The city is considering making infant milk formula a "reserved commodity" after executive councillor Regina Ip Lau Suk-yee floated the idea to restrict exports and ensure local needs are met.

Ip, who proposed the measure on Monday, said the change would require only an "easy" addition to the law and could immediately curb cross-border trading of such daily necessities.

She suggested each traveller could carry only two cans of milk powder when leaving the city.

"When there is a shortage of an essential food on which Hong Kong relies heavily on imports, there should be more regulation of price and stabilisation of supply," she said yesterday.

Meanwhile, Chief Secretary Carrie Lam Cheng Yuet-ngor yesterday chaired an inter-departmental meeting to discuss how to secure a steady supply of baby milk formula for local mothers.

The Commerce and Economic Development Bureau said: "We know about [Ip's] suggestion and will conduct an internal study of it."

Currently, the city's sole reserved commodity is rice. The government applies controls to ensure a stable supply and to keep a reserve stock sufficient to feed the public for 15 days in case of emergencies or shortages.

In the fourth quarter of last year, Hong Kong kept 12,300 tonnes of rice in reserves under the Reserved Commodities Ordinance - in place since the 1950s.

Frozen meat and poultry used to be reserved commodities, said Ip, also a New People's Party lawmaker. She said that once an item was marked as a reserved commodity, the government could set a price ceiling and restrict imports and exports of the product.

That would counter pharmacies that reportedly reserved baby formula to sell at higher prices to mainlanders. "The government bears a responsibility to push down prices of goods where necessary," she said.

Once the Chief Executive in Council approved the addition to the ordinance, the measure would take immediate effect, she said. The Legislative Council could vote on it at a later stage.

Ip declined to say whether the weekly Exco meeting yesterday dealt with her proposal.

Before the meeting, however, Chief Executive Leung Chun-ying said: "We hope to ensure that milk powder can be more conveniently delivered to mothers and babies [in a] joint Hong Kong-mainland effort."

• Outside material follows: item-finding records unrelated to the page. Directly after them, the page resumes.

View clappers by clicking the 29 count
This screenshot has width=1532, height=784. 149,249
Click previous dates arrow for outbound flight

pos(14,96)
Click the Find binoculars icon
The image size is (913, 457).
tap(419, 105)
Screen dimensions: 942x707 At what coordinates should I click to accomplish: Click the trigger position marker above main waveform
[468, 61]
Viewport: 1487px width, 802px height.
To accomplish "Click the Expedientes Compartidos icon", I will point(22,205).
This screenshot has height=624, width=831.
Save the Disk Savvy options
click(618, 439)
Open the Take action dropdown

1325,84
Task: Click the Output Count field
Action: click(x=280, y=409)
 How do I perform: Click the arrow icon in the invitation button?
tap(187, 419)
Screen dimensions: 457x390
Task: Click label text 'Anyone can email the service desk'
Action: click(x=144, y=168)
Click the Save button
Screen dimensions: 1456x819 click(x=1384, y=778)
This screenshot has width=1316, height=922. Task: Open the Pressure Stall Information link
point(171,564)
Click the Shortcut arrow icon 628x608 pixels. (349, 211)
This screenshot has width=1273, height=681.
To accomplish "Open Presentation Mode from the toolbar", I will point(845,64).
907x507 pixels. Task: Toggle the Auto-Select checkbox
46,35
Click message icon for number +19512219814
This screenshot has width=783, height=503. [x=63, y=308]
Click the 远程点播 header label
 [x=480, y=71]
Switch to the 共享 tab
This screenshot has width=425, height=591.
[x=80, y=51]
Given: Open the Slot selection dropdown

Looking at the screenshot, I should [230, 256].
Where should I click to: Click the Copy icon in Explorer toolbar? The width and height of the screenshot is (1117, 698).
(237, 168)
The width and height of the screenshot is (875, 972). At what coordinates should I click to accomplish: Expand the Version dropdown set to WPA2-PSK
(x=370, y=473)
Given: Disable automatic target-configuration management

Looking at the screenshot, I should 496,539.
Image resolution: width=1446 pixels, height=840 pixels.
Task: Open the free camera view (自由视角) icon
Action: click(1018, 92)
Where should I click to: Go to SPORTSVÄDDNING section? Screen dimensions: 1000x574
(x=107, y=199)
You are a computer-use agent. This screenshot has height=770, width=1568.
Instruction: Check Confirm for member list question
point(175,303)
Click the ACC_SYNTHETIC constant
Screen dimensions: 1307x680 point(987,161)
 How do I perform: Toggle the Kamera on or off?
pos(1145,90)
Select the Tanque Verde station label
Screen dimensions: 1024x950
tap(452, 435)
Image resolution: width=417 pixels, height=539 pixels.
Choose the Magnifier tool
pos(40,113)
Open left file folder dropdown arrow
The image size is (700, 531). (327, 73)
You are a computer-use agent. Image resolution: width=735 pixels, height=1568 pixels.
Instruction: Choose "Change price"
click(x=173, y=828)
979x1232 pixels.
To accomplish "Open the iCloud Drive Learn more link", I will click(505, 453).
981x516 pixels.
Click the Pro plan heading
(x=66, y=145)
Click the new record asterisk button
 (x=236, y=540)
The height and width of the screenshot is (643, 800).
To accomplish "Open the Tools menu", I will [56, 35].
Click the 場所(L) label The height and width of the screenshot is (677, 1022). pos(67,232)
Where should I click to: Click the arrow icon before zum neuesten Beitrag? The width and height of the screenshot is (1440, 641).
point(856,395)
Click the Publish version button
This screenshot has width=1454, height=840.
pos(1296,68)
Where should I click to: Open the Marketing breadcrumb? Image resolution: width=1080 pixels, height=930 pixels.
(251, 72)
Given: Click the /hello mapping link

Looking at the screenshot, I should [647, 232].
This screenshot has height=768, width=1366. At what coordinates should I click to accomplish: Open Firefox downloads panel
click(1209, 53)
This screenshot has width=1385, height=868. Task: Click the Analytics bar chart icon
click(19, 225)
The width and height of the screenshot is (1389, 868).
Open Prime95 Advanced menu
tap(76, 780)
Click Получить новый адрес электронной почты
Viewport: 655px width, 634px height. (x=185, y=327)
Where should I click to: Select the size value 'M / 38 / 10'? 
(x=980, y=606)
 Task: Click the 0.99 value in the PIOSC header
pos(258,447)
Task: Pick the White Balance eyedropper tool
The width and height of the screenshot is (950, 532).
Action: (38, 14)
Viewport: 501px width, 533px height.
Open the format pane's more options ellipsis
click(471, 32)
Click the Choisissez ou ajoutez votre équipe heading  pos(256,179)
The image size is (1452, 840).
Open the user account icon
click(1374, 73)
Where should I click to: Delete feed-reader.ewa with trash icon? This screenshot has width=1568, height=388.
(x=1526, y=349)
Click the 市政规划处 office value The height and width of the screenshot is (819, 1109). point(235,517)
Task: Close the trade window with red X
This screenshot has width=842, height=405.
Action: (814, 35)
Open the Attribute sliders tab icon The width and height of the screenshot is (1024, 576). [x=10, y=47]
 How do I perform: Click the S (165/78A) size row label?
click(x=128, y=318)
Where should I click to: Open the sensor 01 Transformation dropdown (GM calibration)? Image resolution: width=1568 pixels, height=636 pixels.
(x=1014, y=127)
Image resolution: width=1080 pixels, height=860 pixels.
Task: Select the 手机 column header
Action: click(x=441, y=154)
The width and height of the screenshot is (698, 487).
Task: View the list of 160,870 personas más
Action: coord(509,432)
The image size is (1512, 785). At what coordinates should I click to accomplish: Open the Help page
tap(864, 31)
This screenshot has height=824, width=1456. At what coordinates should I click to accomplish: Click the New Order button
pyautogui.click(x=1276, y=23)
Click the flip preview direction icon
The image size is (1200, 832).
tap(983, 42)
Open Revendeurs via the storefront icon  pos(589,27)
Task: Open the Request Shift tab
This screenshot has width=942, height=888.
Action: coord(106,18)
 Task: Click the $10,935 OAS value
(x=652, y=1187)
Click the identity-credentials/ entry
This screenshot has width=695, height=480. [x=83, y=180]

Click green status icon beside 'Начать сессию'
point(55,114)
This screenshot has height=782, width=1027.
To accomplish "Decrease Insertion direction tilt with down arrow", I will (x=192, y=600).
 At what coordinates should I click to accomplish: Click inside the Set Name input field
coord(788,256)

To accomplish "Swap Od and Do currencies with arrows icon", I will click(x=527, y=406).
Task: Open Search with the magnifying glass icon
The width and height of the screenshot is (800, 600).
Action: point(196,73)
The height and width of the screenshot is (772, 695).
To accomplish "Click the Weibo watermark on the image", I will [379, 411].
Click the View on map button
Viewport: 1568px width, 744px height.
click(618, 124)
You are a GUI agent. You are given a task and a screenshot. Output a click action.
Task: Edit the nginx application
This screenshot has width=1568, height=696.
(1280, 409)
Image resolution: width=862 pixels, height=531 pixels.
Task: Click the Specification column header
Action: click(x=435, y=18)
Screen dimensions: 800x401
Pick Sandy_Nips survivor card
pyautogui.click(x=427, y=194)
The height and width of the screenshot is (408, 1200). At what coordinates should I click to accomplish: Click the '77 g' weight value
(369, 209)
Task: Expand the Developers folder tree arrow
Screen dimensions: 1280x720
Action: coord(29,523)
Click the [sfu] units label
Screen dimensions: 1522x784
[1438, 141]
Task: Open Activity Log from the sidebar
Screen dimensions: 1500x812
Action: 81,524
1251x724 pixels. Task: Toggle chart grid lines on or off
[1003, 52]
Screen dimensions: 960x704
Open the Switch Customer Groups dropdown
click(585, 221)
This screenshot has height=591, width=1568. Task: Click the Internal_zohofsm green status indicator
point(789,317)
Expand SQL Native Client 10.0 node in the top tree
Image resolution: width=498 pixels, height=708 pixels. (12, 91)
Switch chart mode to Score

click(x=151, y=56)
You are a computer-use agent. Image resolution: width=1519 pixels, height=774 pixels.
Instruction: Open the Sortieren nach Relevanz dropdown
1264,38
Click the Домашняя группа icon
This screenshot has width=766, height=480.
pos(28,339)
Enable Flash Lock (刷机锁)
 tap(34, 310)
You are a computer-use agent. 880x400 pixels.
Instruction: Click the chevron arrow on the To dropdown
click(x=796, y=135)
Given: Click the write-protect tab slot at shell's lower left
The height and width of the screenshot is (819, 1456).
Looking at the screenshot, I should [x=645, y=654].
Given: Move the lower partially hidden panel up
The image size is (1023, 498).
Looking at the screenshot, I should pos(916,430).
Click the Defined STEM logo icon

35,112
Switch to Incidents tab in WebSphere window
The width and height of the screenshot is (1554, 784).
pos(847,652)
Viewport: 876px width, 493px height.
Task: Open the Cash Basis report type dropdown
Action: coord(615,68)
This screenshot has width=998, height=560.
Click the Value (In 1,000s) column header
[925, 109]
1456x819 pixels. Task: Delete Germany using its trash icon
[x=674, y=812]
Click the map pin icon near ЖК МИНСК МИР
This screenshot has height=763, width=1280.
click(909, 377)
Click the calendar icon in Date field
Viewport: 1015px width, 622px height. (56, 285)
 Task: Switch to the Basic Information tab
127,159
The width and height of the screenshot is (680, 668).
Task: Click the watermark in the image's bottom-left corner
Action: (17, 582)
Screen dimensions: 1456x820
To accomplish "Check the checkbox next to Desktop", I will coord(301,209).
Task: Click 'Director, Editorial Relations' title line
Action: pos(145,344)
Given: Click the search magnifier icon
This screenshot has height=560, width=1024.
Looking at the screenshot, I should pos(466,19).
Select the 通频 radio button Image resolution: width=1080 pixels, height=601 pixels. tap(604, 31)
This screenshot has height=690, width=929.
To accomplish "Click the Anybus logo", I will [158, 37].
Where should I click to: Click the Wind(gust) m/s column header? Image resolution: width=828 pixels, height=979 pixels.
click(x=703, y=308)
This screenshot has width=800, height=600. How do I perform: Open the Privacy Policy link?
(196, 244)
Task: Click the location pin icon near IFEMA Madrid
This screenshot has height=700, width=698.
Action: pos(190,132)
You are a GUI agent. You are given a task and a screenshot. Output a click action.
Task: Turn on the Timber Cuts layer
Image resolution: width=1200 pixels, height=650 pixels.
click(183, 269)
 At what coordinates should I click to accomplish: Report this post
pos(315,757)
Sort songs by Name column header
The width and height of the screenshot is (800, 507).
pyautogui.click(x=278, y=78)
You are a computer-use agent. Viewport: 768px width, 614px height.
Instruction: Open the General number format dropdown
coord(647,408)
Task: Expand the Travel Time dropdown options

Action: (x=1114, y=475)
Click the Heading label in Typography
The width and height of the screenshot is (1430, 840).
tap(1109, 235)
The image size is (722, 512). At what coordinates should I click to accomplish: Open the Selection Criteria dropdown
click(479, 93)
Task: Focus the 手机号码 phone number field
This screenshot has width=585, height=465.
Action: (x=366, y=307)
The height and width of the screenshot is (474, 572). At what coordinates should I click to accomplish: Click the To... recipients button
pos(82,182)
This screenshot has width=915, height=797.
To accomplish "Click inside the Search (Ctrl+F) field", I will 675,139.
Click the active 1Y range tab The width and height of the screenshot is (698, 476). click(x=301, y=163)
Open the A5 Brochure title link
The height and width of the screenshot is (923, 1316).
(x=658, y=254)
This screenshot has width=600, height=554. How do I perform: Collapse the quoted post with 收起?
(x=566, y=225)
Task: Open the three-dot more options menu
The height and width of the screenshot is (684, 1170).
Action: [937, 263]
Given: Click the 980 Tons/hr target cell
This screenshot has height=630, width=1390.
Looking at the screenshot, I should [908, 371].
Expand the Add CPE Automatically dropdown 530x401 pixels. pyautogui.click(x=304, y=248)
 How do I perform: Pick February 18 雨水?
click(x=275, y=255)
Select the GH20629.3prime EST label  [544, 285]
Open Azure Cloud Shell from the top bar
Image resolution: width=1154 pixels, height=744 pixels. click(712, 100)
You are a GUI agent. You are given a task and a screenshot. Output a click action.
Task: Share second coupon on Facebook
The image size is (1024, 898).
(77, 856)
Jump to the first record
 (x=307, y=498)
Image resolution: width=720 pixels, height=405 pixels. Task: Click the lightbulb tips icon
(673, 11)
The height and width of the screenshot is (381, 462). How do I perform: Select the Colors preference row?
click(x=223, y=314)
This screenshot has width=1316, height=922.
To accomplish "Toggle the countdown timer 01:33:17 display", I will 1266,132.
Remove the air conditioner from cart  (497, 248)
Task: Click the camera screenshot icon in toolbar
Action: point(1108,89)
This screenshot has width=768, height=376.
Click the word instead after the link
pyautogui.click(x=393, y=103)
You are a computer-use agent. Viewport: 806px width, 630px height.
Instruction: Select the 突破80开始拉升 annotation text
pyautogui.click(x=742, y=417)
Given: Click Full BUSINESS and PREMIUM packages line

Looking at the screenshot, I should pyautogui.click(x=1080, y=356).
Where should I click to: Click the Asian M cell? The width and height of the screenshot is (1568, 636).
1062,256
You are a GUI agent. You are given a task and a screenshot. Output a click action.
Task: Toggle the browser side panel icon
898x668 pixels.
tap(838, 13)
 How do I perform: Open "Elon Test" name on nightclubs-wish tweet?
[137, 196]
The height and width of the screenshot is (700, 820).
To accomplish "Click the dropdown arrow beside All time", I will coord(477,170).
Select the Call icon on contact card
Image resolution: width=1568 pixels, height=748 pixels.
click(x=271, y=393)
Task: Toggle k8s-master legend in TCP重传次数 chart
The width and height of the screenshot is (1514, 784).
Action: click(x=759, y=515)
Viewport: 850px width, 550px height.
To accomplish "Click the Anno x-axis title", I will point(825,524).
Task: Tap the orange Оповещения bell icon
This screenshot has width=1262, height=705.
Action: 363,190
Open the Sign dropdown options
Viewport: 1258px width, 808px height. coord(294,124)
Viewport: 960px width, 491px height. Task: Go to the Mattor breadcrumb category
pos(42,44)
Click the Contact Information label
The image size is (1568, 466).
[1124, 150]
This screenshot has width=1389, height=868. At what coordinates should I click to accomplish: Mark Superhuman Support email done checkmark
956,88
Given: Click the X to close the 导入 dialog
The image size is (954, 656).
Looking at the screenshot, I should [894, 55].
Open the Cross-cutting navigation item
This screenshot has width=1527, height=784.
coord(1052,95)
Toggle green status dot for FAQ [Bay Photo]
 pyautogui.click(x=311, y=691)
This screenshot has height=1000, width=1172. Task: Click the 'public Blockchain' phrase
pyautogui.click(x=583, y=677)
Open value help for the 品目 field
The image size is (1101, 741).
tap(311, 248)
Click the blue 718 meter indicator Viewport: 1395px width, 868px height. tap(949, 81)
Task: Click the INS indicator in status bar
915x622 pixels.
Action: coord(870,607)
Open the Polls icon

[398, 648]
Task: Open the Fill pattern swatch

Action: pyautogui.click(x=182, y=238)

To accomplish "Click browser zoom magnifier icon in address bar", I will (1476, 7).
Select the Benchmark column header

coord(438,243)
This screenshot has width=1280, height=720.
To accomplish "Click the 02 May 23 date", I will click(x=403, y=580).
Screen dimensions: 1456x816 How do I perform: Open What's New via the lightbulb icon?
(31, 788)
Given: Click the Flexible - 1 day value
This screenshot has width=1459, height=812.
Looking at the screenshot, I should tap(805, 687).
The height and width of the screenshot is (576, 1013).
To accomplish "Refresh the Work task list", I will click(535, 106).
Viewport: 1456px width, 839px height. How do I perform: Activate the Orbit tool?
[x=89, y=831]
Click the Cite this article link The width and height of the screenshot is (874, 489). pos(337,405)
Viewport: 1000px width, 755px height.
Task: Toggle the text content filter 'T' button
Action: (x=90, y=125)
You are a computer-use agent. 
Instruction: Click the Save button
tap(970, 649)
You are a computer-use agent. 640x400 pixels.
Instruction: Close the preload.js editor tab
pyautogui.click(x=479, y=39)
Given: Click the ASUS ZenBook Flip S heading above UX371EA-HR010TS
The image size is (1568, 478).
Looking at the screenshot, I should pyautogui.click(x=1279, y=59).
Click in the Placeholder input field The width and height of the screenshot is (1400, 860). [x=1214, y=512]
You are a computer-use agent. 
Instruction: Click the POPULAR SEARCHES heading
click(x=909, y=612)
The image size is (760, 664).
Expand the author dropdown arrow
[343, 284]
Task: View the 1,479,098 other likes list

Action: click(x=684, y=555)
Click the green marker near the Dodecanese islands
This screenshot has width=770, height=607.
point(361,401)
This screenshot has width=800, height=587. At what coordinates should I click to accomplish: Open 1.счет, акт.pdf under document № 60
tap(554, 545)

Tourism Board chairman James Tien Pei-chun said the government should distinguish between real tourists and parallel traders. He suggested limiting multi-entry permits for mainland arrivals to one visit a day.

National People's Congress Standing Committee member Rita Fan Hsu Lai-tai said Hong Kong retailers should improve their order-placing mechanism so as to accommodate local and mainland demands.

On Monday, police and customs officers arrested 48 people, among them 45 mainlanders, near Sheung Shui MTR station and seized HK$210,000 worth of smartphones, daily necessities and cosmetics in a crackdown on parallel goods trading.